Hal ini ditegaskan dalam Fiqh Ibadah karya Prof Abdul Aziz Muhammad Azzam dan Prof Abdul Wahhab Sayyed Hawwas.
Kewajiban mengqadha salat yang terlewat didasarkan pada hadits sahih dari Abu Qatadah RA.
Ia menceritakan peristiwa tertidurnya seseorang hingga melewati waktu salat, lalu Nabi Muhammad bersabda:
“Sesungguhnya tidak ada kelalaian yang disengaja dalam tidur. Kelalaian itu hanya terjadi dalam keadaan sadar.
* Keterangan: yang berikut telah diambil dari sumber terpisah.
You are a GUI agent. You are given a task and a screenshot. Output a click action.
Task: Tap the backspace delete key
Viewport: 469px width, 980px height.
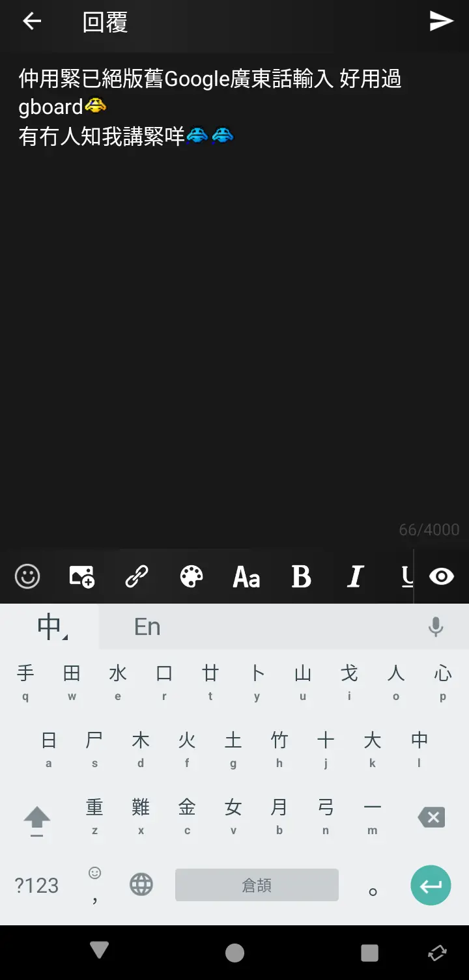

Maka apabila salah seorang dari kalian lupa salat atau tertidur hingga melewatkannya, hendaklah ia melaksanakannya ketika ia ingat.” (HR Muslim, Abu Dawud, dan Ahmad)
Dalil serupa juga diriwayatkan dari Anas RA Rasulullah bersabda:
“Apabila salah seorang dari kalian tertidur hingga meninggalkan salat atau lupa mengerjakannya, maka hendaklah ia melaksanakannya ketika ia ingat.” (HR Muslim)
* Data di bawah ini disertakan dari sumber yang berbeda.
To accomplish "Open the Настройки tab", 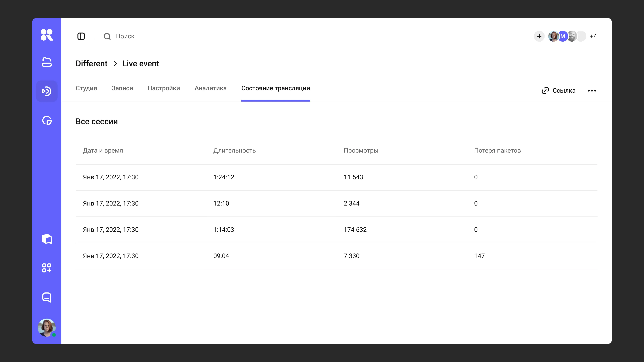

Hadits ini dikuatkan dengan firman Allah dalam Al-Qur’an “Dirikanlah salat untuk mengingat Aku.” (QS Thaha: 14)
Dalam kitab Fiqih Islam wa Adillatuhu Jilid 1 karya Wahbah Az-Zuhaili, dijelaskan adanya perbedaan pandangan di kalangan mazhab terkait kewajiban salat bagi orang yang kehilangan kesadaran.
Mayoritas ulama, selain mazhab Hambali, berpendapat bahwa kewajiban salat gugur bagi orang yang hilang akal, gila, atau pingsan. Kecuali jika ia sadar sementara waktu salat masih tersisa.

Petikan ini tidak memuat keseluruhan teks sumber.